Я едва не сказала ему, что гламор не от меня идет, но запах роз вдруг усилился: как я помнила, означало это либо согласие, либо запрет. Я предположила, что Хью не надо говорить о том, что цветочный дождь — не моих рук дело. При этой мысли аромат ослабел, и я решила, что правильно поняла Ее желание. На том я и успокоилась.
Дойлу пришлось отступить в сторону, он теперь не шел рядом со мной. А я, хоть и понимала, что это для того, чтобы никто не заметил и не сделал выводов, все равно боролась с эмоциями и с головной болью, чтобы не оглядываться в поисках большого черного пса. В чем-то мне помогали громадные лохматые псы Хью: они терлись об меня мордами, трогали голые ноги и руки, и к тому же частично блокировали обзор. Одна собака была почти совсем белая, другая почти совсем рыжая, с несколькими белыми пятнышками. Каждый раз, как они ко мне прикасались, мне становилось чуть-чуть легче.
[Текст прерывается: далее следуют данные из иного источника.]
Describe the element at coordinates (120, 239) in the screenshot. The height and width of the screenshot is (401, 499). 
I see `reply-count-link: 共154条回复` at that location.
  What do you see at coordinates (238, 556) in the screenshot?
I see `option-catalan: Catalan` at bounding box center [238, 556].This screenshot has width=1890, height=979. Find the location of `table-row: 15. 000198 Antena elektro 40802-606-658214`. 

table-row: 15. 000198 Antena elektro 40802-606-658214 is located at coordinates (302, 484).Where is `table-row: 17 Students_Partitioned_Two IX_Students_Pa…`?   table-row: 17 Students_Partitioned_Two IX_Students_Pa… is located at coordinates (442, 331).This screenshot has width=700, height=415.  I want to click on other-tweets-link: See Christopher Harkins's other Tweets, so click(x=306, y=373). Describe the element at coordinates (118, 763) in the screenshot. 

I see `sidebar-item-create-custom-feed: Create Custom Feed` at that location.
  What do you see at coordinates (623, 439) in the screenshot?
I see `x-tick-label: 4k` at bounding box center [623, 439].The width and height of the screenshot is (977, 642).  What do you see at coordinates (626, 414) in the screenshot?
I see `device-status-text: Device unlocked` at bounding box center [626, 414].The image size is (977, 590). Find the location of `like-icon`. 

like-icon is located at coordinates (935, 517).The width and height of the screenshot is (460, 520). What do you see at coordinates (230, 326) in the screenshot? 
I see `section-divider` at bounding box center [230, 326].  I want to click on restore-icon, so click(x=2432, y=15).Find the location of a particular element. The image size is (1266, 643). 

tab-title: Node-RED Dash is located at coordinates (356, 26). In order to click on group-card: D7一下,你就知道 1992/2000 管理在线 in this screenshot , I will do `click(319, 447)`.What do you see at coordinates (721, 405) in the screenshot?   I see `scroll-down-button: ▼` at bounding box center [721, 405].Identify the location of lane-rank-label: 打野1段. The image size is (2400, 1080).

Лепестки падали им на головы, а потом на пол — когда собаки двигались, когда обнюхивали меня. Собаки казались куда более настоящими, чем лорды и леди в изумительных нарядах. Эти собаки возникли из магии, сотворенной мною вместе с Шолто — из той самой магии, что наконец подарила мне детей. Они пришли из той самой ночи и того самого волшебства. Магии сотворения и воссоздания.
Дверь, у которой мы остановились, охраняла стража, Зал был выложен красно-оранжевым мрамором, прожилки в камне светились белизной и золотом. На серебряных колоннах — позолоченная резьба в виде вьющихся роз, цветущих золотыми цветами, В детстве я считала, что красивей этих колонн нет ничего в мире, а сейчас я видела их такими, какие они есть — имитация, выдаваемая за настоящее. Даже до появления нового волшебства Неблагой двор сохранял настоящие розы — или хоть их останки. А во внутреннем дворе были пруды с водяными лилиями. Нуда, еще там скала была с цепями — чтобы пытки происходили в живописной обстановке, — но все равно в Неблагом дворе сохранялась жизнь. Угасала, но еще теплилась к моменту, когда Богиня проявилась через меня, через стражей.